ONGD alertam que UE só chegará 22 anos depois ao objetivo de 2030 para ajuda ao desenvolvimento

A União Europeia só atingirá em 2052 o objetivo de investir 0,7% do rendimento bruto em Ajuda Pública ao Desenvolvimento, que deveria ser alcançado em 2030, alertaram hoje as organizações não-governamentais de ajuda humanitária europeias.

No relatório AidWatch, conhecido hoje, a Confederação Europeia de organizações não-governamentais de Ajuda Humanitária e Desenvolvimento (CONCORD) alerta que, com a "atual taxa de crescimento, o compromisso assumido há mais de uma década e renovado por várias vezes de alocar 0,7% do rendimento nacional bruto (RNB) à Ajuda Pública ao Desenvolvimento (APD) até 2030, só será uma realidade daqui a uma geração, em 2052".

Apenas cinco Estados-membros -- Dinamarca, Luxemburgo, Suécia, Reino Unido e Alemanha -- cumpriram esta meta, até 2015.

Portugal está muito distante deste objetivo: em 2016, o valor disponibilizado para a APD representava apenas 0,17% do RNB, "muito inferior ao compromisso internacional assumido de afetar 0,7%", refere o relatório, que se debruça sobre "A Ajuda ao Desenvolvimento posta a nu -- como alcançar a meta a tempo".

Segundo a CONCORD -- de que faz parte a Plataforma Portuguesa nas ONGD, que reúne 60 organizações não-governamentais para o desenvolvimento -, a APD portuguesa aumentou no ano passado, pela primeira vez em cinco anos, para 310 milhões de euros.

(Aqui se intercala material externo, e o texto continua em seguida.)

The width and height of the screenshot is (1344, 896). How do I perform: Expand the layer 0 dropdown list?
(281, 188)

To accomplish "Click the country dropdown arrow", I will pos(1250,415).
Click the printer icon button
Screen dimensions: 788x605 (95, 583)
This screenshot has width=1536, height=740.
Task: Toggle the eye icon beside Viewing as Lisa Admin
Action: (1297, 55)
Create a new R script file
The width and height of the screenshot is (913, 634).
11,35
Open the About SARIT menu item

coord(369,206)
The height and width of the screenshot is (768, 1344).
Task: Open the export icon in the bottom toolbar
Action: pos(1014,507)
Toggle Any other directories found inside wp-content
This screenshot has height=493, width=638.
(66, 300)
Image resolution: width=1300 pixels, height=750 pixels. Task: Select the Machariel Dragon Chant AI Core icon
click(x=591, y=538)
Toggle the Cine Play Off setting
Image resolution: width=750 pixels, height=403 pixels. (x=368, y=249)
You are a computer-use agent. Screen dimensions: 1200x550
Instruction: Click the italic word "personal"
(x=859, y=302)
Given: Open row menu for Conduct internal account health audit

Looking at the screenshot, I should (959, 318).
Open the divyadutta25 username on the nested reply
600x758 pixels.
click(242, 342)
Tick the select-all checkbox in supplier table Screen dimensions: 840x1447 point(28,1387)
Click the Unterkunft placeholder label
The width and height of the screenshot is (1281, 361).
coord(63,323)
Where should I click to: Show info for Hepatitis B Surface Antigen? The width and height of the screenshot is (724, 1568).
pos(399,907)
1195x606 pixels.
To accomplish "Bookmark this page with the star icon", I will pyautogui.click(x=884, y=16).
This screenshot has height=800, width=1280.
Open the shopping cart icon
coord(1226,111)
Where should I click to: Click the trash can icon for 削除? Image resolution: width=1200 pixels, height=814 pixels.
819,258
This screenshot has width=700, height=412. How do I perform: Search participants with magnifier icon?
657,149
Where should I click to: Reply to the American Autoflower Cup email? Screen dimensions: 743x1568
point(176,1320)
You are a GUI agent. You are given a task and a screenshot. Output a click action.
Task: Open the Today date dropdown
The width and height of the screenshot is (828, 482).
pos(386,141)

Para cumprir a meta, a contribuição teria de ser superior a 120 milhões de euros.

"No entanto, em 2017 verifica-se um recuo, com a redução de 21,5% do montante disponibilizado na linha de cofinanciamento para projetos de Educação para o Desenvolvimento, sem aviso prévio ou diálogo com as ONGD", lamenta a confederação.

A ajuda ligada - apoio concedido sob forma de empréstimos para aquisição de bens e serviços de empresas portuguesas -- representa ainda mais de metade da ajuda bilateral nacional, pelo que a "ajuda 'genuína'" portuguesa se situa nos 0,13%, inferior a países como a Estónia, Malta ou Eslovénia, com produtos internos brutos bastante inferiores a Portugal, acrescenta a CONCORD.

Ana Filipa Oliveira, da direção da Plataforma Portuguesa das ONGD, lamenta que a APD esteja "a perder relevância no contexto da cooperação para o desenvolvimento".

"As metas estabelecidas para 2015 foram projetadas para um horizonte temporal de mais 15 anos sem consequências práticas para os países que não honraram os seus compromissos, e Portugal é um desses países", afirma, em comunicado.

As ONGD portuguesas veem "com particular preocupação as recentes opções estratégicas de Portugal que se traduzem numa maior aposta na cooperação delegada e noutros mecanismos financeiros, sem uma discussão séria sobre as suas implicações e sobre o impacto real na redução da pobreza, no combate às desigualdades e na promoção dos direitos humanos dos países em desenvolvimento".

No relatório, a CONCORD deixa algumas recomendações a Portugal, nomeadamente que "defina compromissos alcançáveis, como alcançar 0,35% do RNB, e procure atingir 0,7% a longo prazo", que aumente a cooperação com as ONGD e que reforce a equipa técnica do Camões -- Instituto da Cooperação e da Língua, uma vez que o processo de fusão deste organismo com o Instituto Português de Apoio ao Desenvolvimento "representou um corte significativo dos recursos humanos afetos à cooperação portuguesa".

No âmbito da UE, a CONCORD refere que no ano passado a APD aumentou 27% (75,460 mil milhões de euros), mas cresceu também aquilo que as organizações designam como "ajuda inflacionada", caso em que os recursos não estão a ser aplicados em programas nos países em desenvolvimento, mas em despesas como o alívio das suas dívidas ou o acolhimento de refugiados nos países doadores.

Assim, com "as despesas associadas ao apoio a migrantes e refugiados e a crescente securitização dos membros da UE, ambas concretizadas como APD", o montante real encaminhado para a ajuda aos países "continua a diminuir", alerta a CONCORD, que refere que em 2015 representou menos de 15% do total da APS.